The targets consist of two types: static targets (Type 1) and moving vehicles (Type 2), both using the Erle-Rover UGV. The outdoor demonstration took place at the Cranfield University Airport on 8 February 2018. Considering the proposed mission scenario, resource availability, project time limitations and costs/vehicle compatibility, the following demonstration parameters are used: 4 quadrotors, 1 fixed wing micro drone and 3 unmanned ground vehicle (UGV), operating in a 100 × 100 × 30 m volume using GPS-optical guidance/navigation as shown in
Table 6.
Figure 19a shows the guidance, navigation and control structure for the first outdoor demonstration. An Erle-copter and a rover are integrated as agents newly and they are operated with own navigation and control system in on-board system. The navigation systems are based on the GNSS and INS integrated navigation system. A fixed wing UAV (Disco) is operated as a top-layer observer.

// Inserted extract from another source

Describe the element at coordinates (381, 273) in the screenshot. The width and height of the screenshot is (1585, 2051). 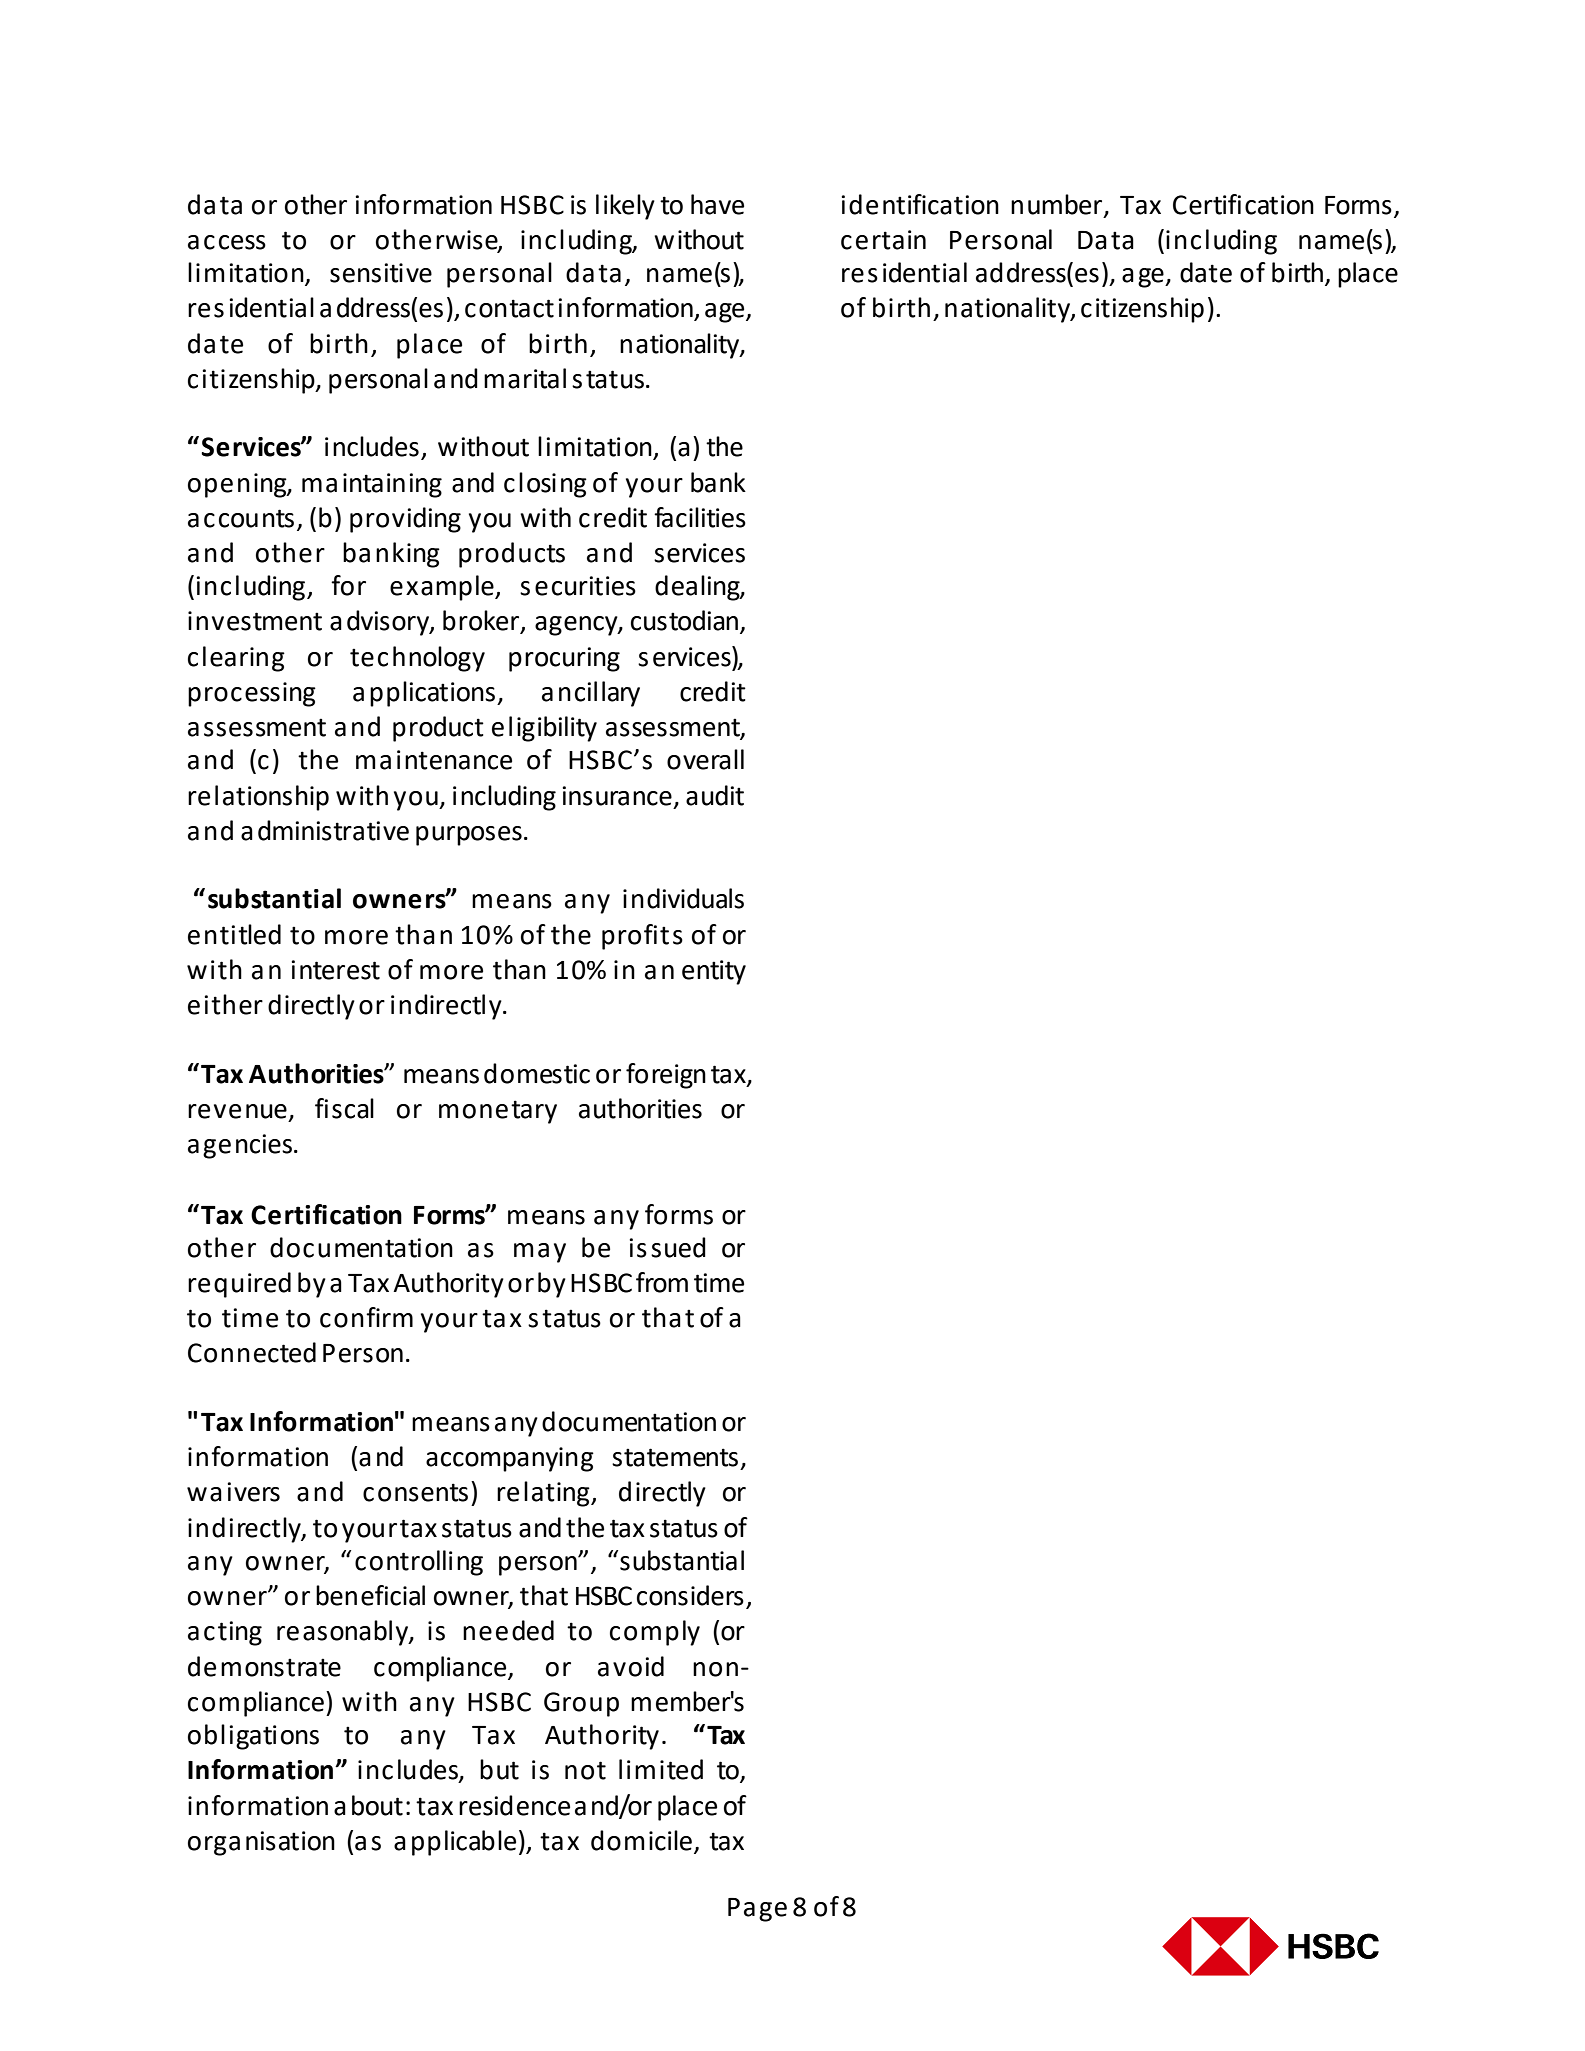
I see `sensitive` at that location.
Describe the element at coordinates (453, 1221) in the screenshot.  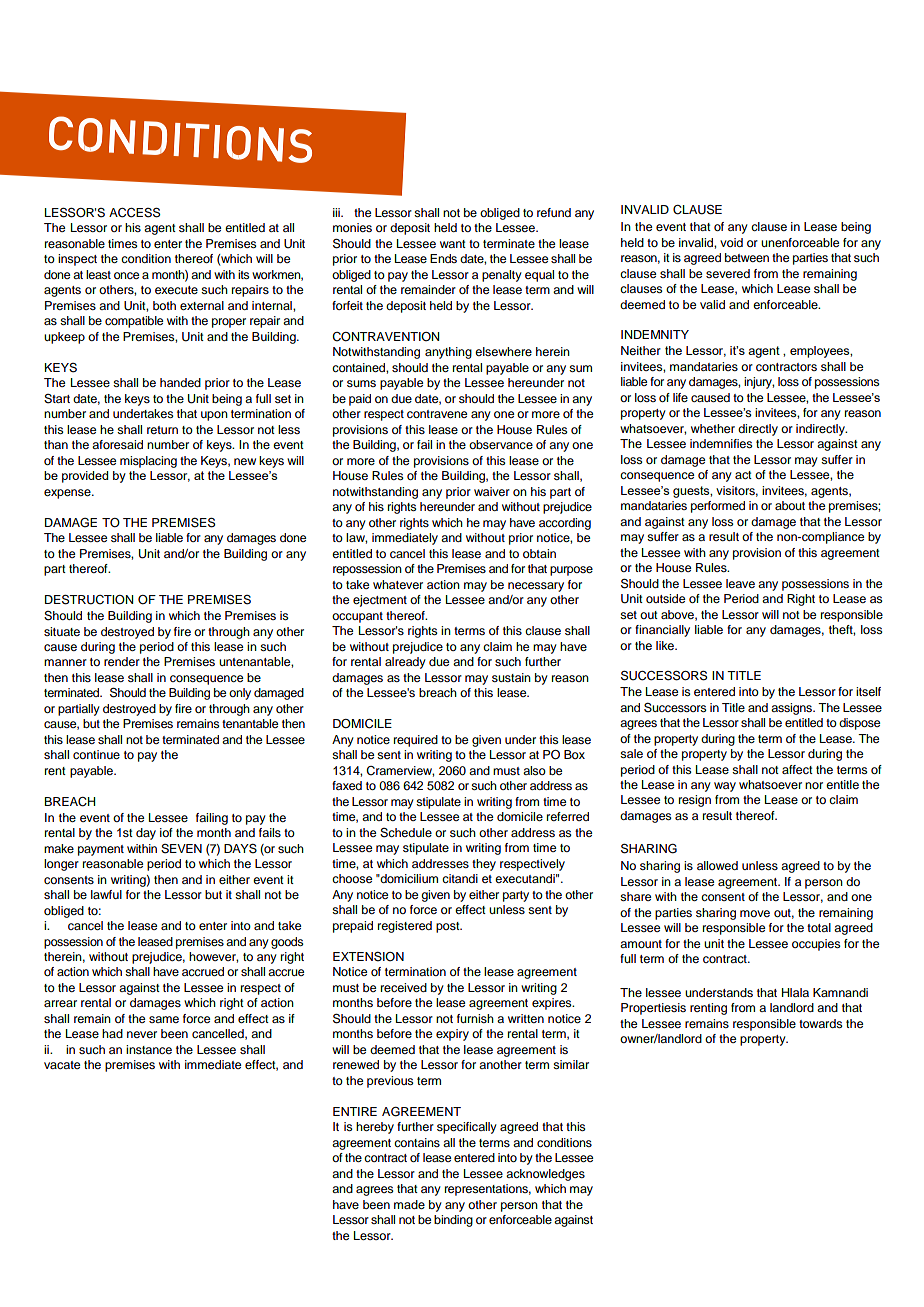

Figure 19b shows the network structure for the swarm outdoor demonstration. All agents are targets are connected to ROS through WIFI network. The results of the target behaviour monitoring algorithm, target detection algorithm, and sensor fusion algorithm are shared in ROS. The target information which is acquired from these algorithms also can be utilized in task allocation algorithm through ROS. An example of one of the outdoor demonstration/trials is presented in
Figure 20a, which took place at Cranfield University Airport on 9 February 2018. The swarm system consisted with four agents and three moving targets with the mission trajectory shown in
Figure 20a, where the dotted lines represent moving target’s trajectories, the square markers are the stationary targets, and the solid lines are trajectories of each UAV.
Figure 20b shows the target detection probability which indicates the probability of detection of all the targets. If the probability becomes 1, it means all the targets are detected. The results show that the maximum probabilities of detection converge to 1 in the heterogeneous swarm case.